Também aqui houve uma intervenção do Estado. “Um dia, já noite, fui chamado ao gabinete do primeiro-ministro juntamente com o dr. [Salgado] Zenha (ministro da Justiça) e com o dr. Rui Vilar (ministro da Economia). Fomos lá os três e ouvimos: ‘Eu quero-vos dizer que estamos a prender o Brito e o Agostinho da Silva, da Torralta’. Eles foram presos pelo Copcon. Nem sei bem se quando o Vasco Gonçalves falou connosco eles já estavam presos ou estavam a ser presos naquela altura. Isto foi por aí em Setembro de 1974″, conta Silva Lopes.

Depois foi nomeada uma administração do Estado para o BIP. “Recordo-me que tive um trabalhão enorme a convencer o dr. Medina Carreira a ser um deles. Ele lá aceitou. O Banco de Portugal, como era credor do BIP, ficou com as propriedades – os quadros não, já não estava cá nada, já tinham ido para Espanha.”

O caso não terminou aqui. “Eu saí do Governo e fui para governador do Banco de Portugal. Por volta de 1979 o Brito – que entretanto tinha sido solto – desenvolveu um processo para reaver os seus bens. E conseguiu, ainda hoje estou para saber como, um decreto-lei no tempo de Mota Pinto em que se dizia que ele reavia os bens se ninguém se opusesse. O BdP opôs-se, eu fui a tribunal e o juiz não deu provimento a esse caso.”
Uma mão pesada que, no entanto, não durou muito tempo. “Eu saí do BdP em 1980 e passados uns tempos, já no governo da AD, ele já conseguiu reaver as coisas, não sei bem em que condições. Pessoalmente, considero que o Brito foi um dos indivíduos mais fraudulentos do país. O que se está a passar agora não é tão mau, apesar de ser grave. Mas o pobre do Alves dos Reis, ao pé do Brito… e toda a gente sabe o nome do Alves dos Reis.”

O BIP acabou por ser incorporado no Sotto Mayor, um banco do Estado que pagou as contas. Qualquer semelhança com o caso BPN da actualidade não é, de facto, mera coincidência.

Clara Viana e Paulo Ferreira, 1975 O Ano da Outra Crise, Público, 10-5-2009

E, não sei porquê, mas lembrei-me na altura que Jorge de Brito foi presidente do Benfica, que nem só de Vales e Azevedos se faz a história.

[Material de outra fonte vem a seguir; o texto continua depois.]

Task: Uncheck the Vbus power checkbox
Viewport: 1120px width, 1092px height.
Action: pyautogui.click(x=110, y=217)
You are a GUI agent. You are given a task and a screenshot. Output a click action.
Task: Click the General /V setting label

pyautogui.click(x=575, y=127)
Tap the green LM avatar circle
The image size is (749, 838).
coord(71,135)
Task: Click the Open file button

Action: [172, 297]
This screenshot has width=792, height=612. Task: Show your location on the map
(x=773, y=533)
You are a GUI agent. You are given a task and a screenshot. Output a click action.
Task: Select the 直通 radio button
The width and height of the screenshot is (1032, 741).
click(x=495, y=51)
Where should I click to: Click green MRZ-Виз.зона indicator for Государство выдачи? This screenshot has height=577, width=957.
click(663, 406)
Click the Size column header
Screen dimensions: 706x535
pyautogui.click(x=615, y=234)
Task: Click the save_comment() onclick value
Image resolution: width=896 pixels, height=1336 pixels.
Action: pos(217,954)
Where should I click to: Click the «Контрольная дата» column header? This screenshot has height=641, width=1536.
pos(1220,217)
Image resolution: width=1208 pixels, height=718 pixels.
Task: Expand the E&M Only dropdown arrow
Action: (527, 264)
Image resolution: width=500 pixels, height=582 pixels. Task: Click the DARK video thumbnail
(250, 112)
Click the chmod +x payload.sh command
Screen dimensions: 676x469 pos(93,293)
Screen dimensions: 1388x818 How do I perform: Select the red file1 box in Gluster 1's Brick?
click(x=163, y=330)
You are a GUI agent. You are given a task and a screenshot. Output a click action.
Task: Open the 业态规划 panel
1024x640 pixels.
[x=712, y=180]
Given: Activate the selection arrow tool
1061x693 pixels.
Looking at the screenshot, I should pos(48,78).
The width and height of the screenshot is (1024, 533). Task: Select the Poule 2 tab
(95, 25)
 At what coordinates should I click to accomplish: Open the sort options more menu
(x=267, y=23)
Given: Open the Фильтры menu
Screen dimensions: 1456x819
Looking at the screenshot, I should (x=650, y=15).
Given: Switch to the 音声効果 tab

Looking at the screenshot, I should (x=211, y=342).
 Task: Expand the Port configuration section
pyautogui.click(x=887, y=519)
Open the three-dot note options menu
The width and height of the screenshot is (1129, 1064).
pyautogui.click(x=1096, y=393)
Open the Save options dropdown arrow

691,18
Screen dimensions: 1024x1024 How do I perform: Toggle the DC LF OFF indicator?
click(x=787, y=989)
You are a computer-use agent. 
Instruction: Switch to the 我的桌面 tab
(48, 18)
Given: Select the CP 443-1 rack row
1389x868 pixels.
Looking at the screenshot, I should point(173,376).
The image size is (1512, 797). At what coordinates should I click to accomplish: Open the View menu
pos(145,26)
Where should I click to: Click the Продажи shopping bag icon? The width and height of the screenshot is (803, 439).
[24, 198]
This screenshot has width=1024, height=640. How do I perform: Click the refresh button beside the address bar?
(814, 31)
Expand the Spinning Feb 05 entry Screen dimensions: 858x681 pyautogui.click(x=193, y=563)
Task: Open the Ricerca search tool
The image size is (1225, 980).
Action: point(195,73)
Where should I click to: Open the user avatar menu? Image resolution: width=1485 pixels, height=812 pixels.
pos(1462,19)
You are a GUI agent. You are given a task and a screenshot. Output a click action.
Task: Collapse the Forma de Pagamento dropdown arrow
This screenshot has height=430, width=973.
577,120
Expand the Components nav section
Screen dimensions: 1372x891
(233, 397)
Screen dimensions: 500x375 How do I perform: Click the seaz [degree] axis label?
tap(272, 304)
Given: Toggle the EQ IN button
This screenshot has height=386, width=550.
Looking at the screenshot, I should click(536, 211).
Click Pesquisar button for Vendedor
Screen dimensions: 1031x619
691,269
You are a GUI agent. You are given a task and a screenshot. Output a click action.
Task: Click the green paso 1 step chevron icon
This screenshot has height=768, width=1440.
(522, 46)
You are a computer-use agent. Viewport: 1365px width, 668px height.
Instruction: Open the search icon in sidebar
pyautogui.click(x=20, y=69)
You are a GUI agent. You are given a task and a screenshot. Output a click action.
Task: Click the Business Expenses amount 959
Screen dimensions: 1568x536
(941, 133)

A impunidade é como o natal em Portugal: é quando um banqueiro ou o presidente de um grande clube quiser.

 

Imagem: Arquivo d’A Capital, Jorge de Brito durante o seu julgamento, 1976

Comments

  1. Luís Coelho says:

    Gostei do seu post.
    Contudo, o facto do homem ter sido presidente do Benfica não suja a grandeza do clube, já que todos os clubes tiveram/têm as suas pérolas. O mesmo se passa com o país, considerando o actual governo.

  2. maria celeste ramos says:

    Mas que notícia que me faz recuar 60 anos – Sim também me lembro de ter passado pelo Benfica – se agora sei que sou muito ignorante, na altura nem sabia que era mesmo ignorante – mas lá memória ainda tenho dos nomes e algumas situações que nem soube interpretar – Interessante como o “passado” anda por aí a levar-me a interpretar mais um bocadinho com quem me cruzei no tempo em que Lisboa era “mais pequenina” mas mais LIMPA – era mesmo das mais limpar e Verdes da Europa

  3. Aqui em Cascais em que o descalabro do BES se nota bem uma das razoes que se ouve dizer é que uma fauna não dispicienda, que vivia dos investimentos com dinheiro “emprestado” pelos tios salgados e que só tinha que o colocar para o balanço, agora tem andado a despedir desde jardineiros, motoristas, mestres de obras, cozinheiras… esta de entregarmos as fiscalizações e os ovos nos cestos de incompetentes tem-nos saido bem caro. Mas como em fatima os crentes vão voltar lé logo que haja mais pregerinações(eleiçoes)

  4. El Justiceiro says:

    Eu sei como o Jorge de Brito recuperou os “seus” bens. Cordelinhos do seu advogado Daniel Proença de Carvalho, que só por acaso foi o mentor do Bloco Central e de cujo governo fez parte como Ministro da Comunicação Social.